And the second is that it takes far too long to get to any meaningful story beats so if you're looking to engage in a a game primarily for its story, then usually you have to wade through a lot of mind-numbingly boring grind called "gameplay".

Now, to break down those two reasons a little bit, let's look at the first part of my argument - the bad writing. Maybe I'm just not playing the right kind of games but I swear, I can't remember any brand new game that I picked up in the last 3 to 5 years that wasn't a remake or a remaster and it would have a truly engaging and memorable storyline. Most of it is either severely lackluster or just painfully generic and forgettable. And when I write "good story", I really mean it. Try to find me a fucking Goodfellas of video games in terms of writing and execution of the story, and I will kiss you because I would love to play that game. The closest comparison that I can think of right now is perhaps Mafia, however, you need to remember that 1) Mafia was a remake of game that was already praised for the quality of its storytelling (but not so much for its gameplay), 2) it's still nowhere near as good as even the most lacking Scorsese films. So there you go, storytelling in vast majority of video games tends to be severely underwhelming, at least for me.

Now, that's not to say that there aren't any games that tell a decent story. I could think of a few examples from recent years that I could give some praise to. But the problem in most of those cases is that it takes far, FAR too long to actually get to the good parts, to the point where you almost wish you could just watch a movie or a TV show based on these ideas instead. Which ironically is exactly what happened recently with The Last of Us TV show. I've been putting off replaying the game (specifically it's remaster/remake) because I just didn't want to wade through hours of mediocre stealth gameplay just to watch a couple of cutscenes that are the actual highlight of the whole experience. Therefore, I was delighted that I could just watch this new adaptation instead, and finally enjoy the story in a proper live action format. I realize that this makes me sound like I just hate gaming but that's not the case at all. I just grew to dislike games that pretend to be movies. And, at the same time, I enjoy games that are actual games. You know, ones that have good and engaging gameplay and utilize the medium's unique strengths to tell a story in an interactive (and not cinematic) way. Or, you know, just provide me with a playground to be the hero of my own stories instead, which is what video games should be doing. I mean, dude, on most days when I get off work and want to zone out, I usually spend a few hours flying a space ship around the galaxy in Elite Dangerous, which for most passive observers would seem like the most boring thing in the universe, but I find it enthralling just because it's my story in this unpredictable virtual world.
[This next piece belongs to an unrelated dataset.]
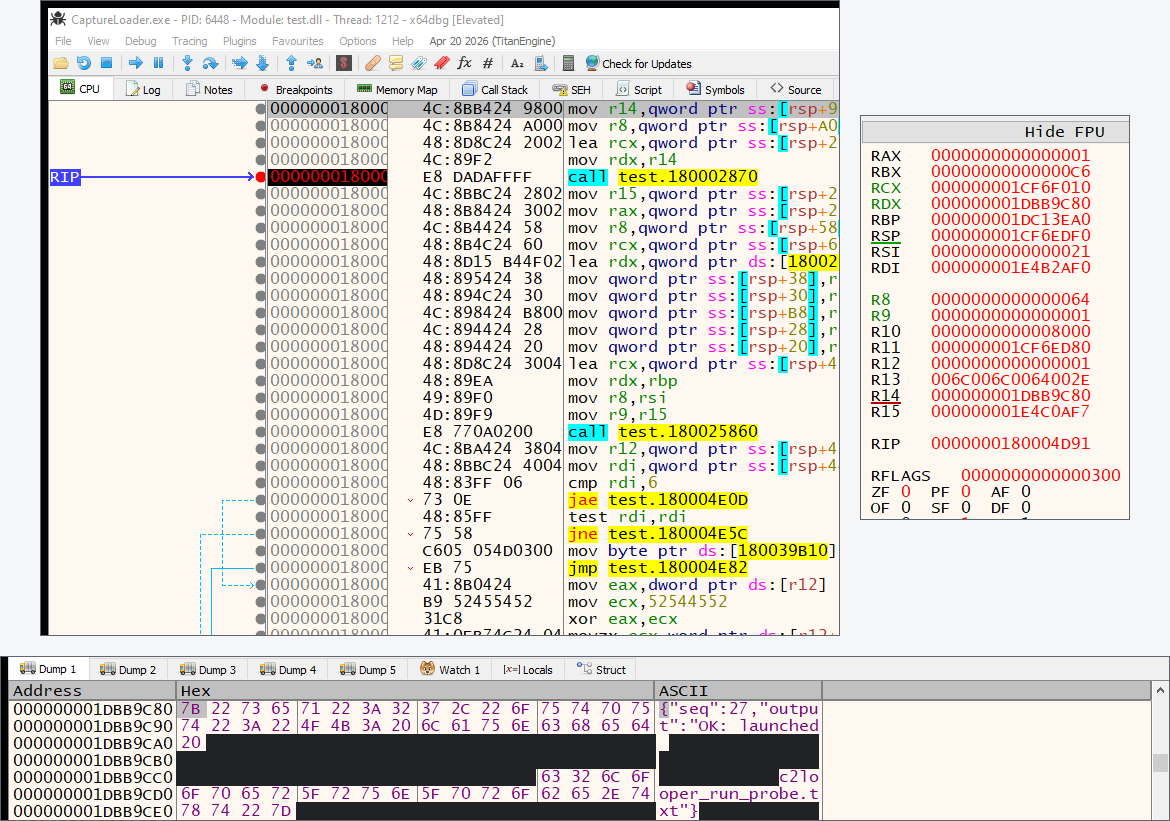Toggle breakpoint at test.180002870 call line
The width and height of the screenshot is (1170, 821).
pos(260,177)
However, if I decide to sit down and engage in a game that sells itself as this incredible gem of video game storytelling, and then I end up mashing buttons for 3 hours and actually start thinking about doing laundry just as I reach the next boring expository cutscene starring planks of wood as main characters, then I generally start to question the tastes of modern audiences who think that this shit is any good.
 
Last edited:

64bitmodels

Reverse groomer.
I've been putting off replaying the game (specifically it's remaster/remake) because I just didn't want to wade through hours of mediocre stealth gameplay just to watch a couple of cutscenes that are the actual highlight of the whole experience. Therefore, I was delighted that I could just watch this new adaptation instead, and finally enjoy the story in a proper live action format.
this is also probably why the adaptation was so successful, it kept the parts of the game people really wanted and ditched the rest. people who wanted to replay the game now had less of a reason to since the adaptation is right there and lets them skip the gameplay for the story (which is really the #1 reason why anyone liked TLOU to begin with)
 
Last edited:
Games generally have bad writing. This is not a new take and certainly not one that needs large paragraphs to explain. Having said that, some games have serviceable stories.
 

KXVXII9X

Member
I do share your sentiments that story in games have been very weak lately, but I think that is due to narrative aspects of games taking a backseat for more and more content. It ruins the pacing and there is a ton more filler in games making the highs very far apart. I think narrative games lend themselves to more focused pacing of Hi-Fi Rush or Guardians of the Galaxy opposed to something more bloated like Assassin's Creed Valhalla.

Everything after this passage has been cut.